HendyMay 21 2013, 04:29PM

Is there a 40% failure rate on these statistics? So in as to say you will be wrong 40% of the time?

Louis PomerantzMay 26 2013, 09:20AM

I have actually been betting NHL games using the premises that advanced stats follow such as regression of PDO, but it seemed like this year more so than the last few, PDO's were more sustainable. If you bet using the regression to the mean premise you would have ended up with a lot of bets on the Devils, Panthers, Hurricanes, Lightning and a lot of bets against Pittsburgh, Toronto, Anaheim and those combinations were not very successful this year. Last year was a god send if you hopped aboard the LA Kings Express after they dumped Jack Johnson. It would be awesome if someone smarter than I could do the same analysis JLikens did over at objectivenhl and apply it to this year (link at bottom) Obviously there is a smaller sample this year but it would be interesting to see how EV GR through 20 or 30 games did in predicting the remaining sample of games in comparison to Corsi T or any possession metric, ideally Score adjusted Fenwick. I would guess EV GR would perform stronger, and the possession metrics weaker, than in previous seasons. It should also be interesting to follow the Penguins if they can keep this group of players together and healthy and see what kind of PDO they are capable of posting as a team, especially with Vokoun in net. No team since the lockout appears more capable of sustaining off the charts shooting percentages as this one.

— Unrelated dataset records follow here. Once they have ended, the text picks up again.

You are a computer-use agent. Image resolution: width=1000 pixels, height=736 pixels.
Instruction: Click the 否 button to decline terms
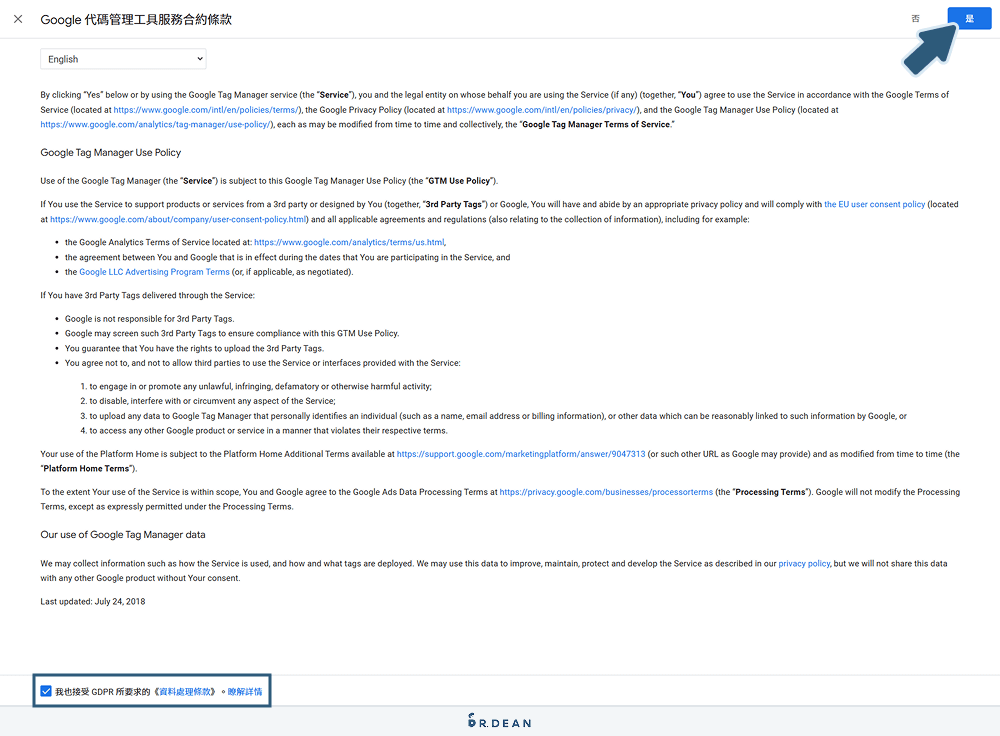click(916, 17)
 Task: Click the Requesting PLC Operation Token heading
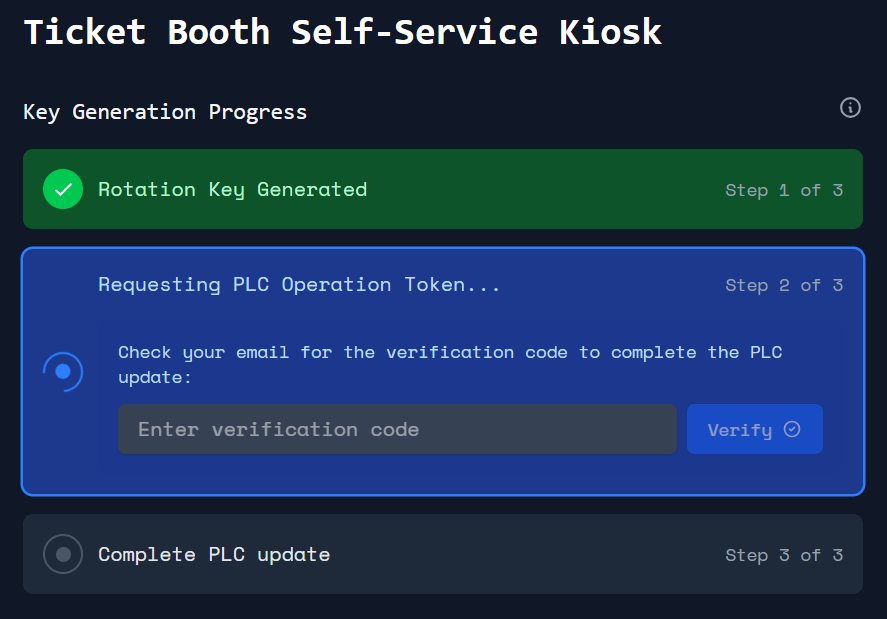click(299, 284)
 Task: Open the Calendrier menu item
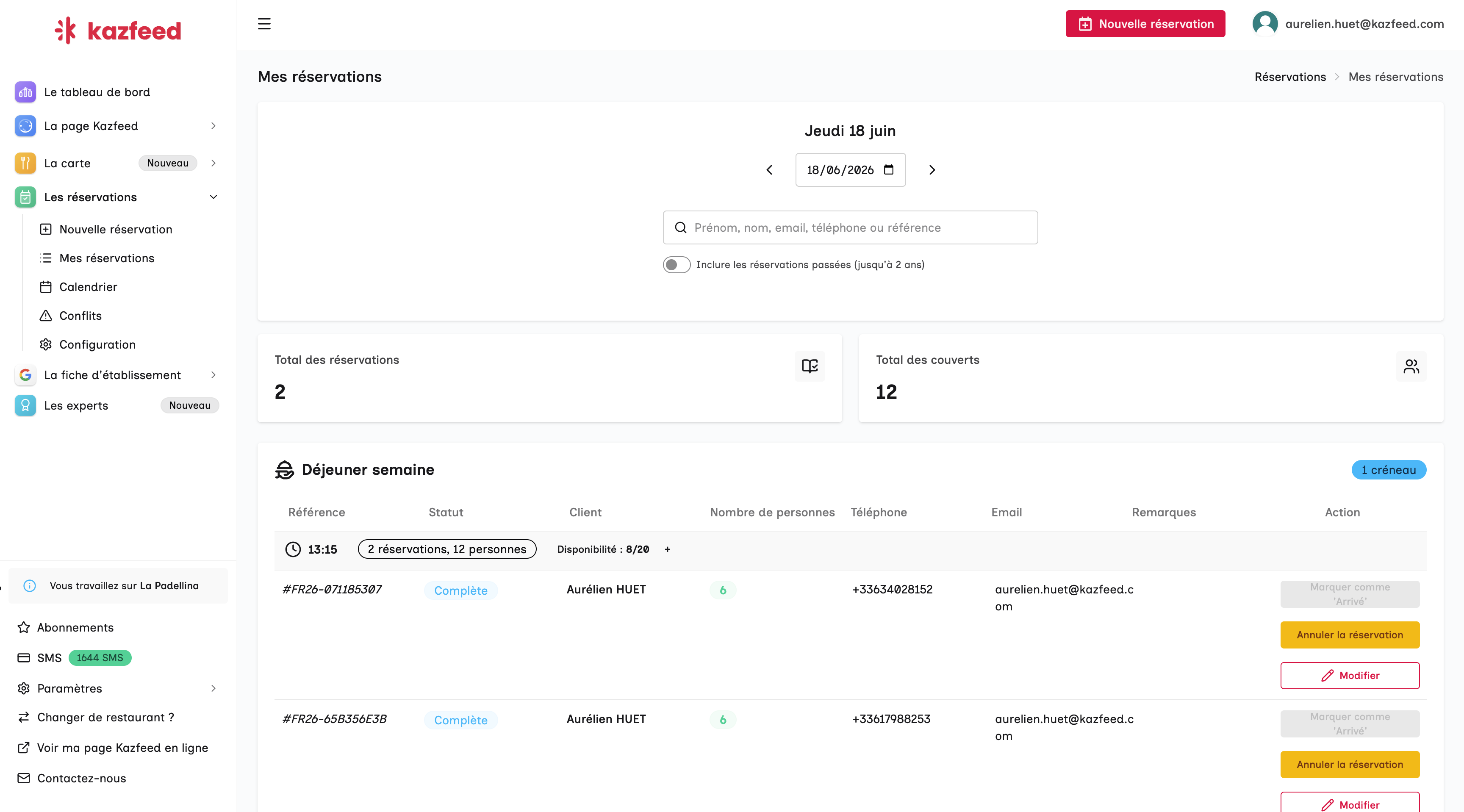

I cant manage to copy and paste exact chart so link only leads you to blog. The post I am referencing is about 60% of the way down and the title of it is "Loose Ends- Part 1: Predicting Future Success" http://objectivenhl.blogspot.com/search?updated-max=2011-04-13T13:54:00-07:00&max-results=7&reverse-paginate=true

Josh WMay 27 2013, 10:43AM

@Hendy Yes I would expect this to work ~60% of the time and fail another 40%.

@Louis That's a cool blog, I will look at some of their posts. I agree with a lot of the ideas of these but the problem comes from micro to macro predictions. Luck takes up at a large part of the results in hockey, 38%, so it definitely becomes difficult to predict a single game, that's what I am focusing on.